Principe de fonctionnement : Chauffe-eau solaire, principe de fonctionnement
    Le chauffe-eau solaire est un équipement thermique, composé d'un capteur, le plus souvent installé en toiture, et d'une cuve de stockage. Idéalement exposé plein sud (±45°), le capteur se charge du rayonnement solaire sur le principe de l'effet de serre, et le restitue à un fluide qui circule en boucle à l'intérieur. Ce fluide, le plus souvent de l'eau additionnée d'antigel, va alors céder ses calories à l'eau sanitaire contenue dans le préparateur solaire grâce à un échangeur en serpentin immergé dans la cuve. À la différence d'un capteur photovoltaïque qui produit de l'électricité, le chauffe-eau solaire produit donc de l'eau chaude sanitaire pour la toilette et le ménage. Il existe différents capteurs (plans ou sous vide), différentes énergies pour compléter le chauffage quand le soleil ne suffit pas (électrique ou chaudière), différentes gestions des surchauffes estivales (auto-vidangeable ou inversion de cycle) et même différentes utilisations possibles selon que l'on veut ou pas coupler l'eau chaude avec le chauffage de l'habitation (chauffe-eau solaire individuel ou système solaire combiné).

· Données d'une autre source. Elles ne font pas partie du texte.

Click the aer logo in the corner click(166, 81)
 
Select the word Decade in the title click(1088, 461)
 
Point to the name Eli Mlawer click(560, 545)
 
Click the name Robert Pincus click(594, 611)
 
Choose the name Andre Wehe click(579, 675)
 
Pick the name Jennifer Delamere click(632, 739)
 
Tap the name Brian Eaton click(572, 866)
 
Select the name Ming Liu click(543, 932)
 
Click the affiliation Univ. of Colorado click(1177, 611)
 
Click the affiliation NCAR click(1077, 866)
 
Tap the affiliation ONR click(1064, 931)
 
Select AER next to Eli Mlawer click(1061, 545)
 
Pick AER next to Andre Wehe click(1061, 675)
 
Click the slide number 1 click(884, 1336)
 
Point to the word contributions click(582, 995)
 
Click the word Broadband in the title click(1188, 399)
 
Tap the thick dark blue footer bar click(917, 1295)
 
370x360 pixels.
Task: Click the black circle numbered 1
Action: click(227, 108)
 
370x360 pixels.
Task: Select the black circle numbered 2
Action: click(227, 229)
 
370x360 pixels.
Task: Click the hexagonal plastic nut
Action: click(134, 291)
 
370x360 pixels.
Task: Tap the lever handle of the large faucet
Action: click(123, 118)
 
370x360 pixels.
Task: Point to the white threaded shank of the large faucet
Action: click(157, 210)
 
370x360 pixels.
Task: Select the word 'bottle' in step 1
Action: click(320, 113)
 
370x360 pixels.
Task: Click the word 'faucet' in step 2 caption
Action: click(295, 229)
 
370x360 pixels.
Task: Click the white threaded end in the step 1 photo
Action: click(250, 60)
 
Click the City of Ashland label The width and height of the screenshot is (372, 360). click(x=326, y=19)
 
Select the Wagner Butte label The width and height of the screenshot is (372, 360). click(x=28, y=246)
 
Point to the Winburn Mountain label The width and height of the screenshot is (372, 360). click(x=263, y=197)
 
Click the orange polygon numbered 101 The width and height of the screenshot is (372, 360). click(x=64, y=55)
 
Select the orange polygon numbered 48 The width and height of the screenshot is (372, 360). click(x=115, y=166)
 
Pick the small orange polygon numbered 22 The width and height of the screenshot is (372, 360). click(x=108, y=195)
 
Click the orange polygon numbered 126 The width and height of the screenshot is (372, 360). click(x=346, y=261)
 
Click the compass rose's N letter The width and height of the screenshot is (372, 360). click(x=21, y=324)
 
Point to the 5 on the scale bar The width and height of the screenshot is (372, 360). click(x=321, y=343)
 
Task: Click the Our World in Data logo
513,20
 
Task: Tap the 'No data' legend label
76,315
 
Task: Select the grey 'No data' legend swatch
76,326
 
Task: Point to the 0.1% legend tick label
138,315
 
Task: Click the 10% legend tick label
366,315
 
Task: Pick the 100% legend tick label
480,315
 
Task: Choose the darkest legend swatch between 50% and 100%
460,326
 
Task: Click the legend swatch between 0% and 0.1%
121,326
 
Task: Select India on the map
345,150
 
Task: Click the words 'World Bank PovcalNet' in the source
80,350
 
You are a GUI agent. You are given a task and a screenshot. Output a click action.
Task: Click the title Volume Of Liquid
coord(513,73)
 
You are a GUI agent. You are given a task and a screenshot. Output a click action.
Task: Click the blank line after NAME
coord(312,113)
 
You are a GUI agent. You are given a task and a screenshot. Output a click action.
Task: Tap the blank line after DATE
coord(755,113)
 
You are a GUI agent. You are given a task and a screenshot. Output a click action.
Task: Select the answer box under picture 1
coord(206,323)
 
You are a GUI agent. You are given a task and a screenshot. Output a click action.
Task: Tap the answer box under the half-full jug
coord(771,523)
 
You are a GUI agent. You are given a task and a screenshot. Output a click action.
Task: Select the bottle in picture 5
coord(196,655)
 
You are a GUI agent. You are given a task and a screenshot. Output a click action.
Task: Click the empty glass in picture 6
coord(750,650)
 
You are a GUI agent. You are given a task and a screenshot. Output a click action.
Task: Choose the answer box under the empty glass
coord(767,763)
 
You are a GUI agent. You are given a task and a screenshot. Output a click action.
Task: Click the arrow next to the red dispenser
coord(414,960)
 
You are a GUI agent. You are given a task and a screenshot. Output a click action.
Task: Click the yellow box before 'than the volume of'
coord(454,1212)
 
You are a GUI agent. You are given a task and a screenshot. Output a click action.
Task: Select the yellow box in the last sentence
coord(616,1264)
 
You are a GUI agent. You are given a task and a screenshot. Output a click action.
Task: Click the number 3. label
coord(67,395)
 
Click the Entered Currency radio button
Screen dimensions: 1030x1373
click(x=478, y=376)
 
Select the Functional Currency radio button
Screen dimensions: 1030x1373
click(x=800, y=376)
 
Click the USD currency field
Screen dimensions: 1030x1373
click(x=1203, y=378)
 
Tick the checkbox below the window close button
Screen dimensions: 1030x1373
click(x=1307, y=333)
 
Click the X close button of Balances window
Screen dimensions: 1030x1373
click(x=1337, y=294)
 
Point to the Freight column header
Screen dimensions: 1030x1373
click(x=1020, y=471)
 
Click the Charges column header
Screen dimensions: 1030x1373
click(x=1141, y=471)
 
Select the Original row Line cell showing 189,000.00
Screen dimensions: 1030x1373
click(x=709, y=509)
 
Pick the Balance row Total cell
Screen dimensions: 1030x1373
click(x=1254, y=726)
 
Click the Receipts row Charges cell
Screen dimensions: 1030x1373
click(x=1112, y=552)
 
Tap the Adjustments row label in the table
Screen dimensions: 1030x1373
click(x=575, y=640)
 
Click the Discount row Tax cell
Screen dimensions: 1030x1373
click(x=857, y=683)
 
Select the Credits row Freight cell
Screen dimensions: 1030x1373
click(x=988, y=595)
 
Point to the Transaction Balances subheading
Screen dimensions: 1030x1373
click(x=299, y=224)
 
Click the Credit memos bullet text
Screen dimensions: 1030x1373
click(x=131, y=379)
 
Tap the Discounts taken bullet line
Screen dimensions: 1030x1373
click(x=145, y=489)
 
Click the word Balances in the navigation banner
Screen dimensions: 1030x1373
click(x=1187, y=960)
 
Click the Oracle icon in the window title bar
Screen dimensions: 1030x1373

À noter que le transfert de chaleur est optimisé avec un circulateur électrique spécialement adapté aux hautes températures, mais que la convection de part en part, appelée "thermosiphon", est aussi possible en veillant à placer la cuve de stockage plus haute que le capteur.

Si ma maison est exposée 50° ouest et que ma toiture est inclinée de 30° par rapport à l'horizontale, suis-je toujours dans des conditions optimales ? (cf point rouge :)
Alternatives et choix éclairé :
    En construction neuve, à moins d'un gros investissement de production d'énergie renouvelable (éolienne, photovoltaïque), vous ne pourrez pas poser de chauffe-eau électrique sans risquer de dépasser les 50 kW.h/m2/an EP* imposés par la RT2012. Les seules solutions techniques possibles sont :

1) la chaudière biomasse

2) la pompe à chaleur

(1 et 2 couplant chauffage et eau chaude sanitaire)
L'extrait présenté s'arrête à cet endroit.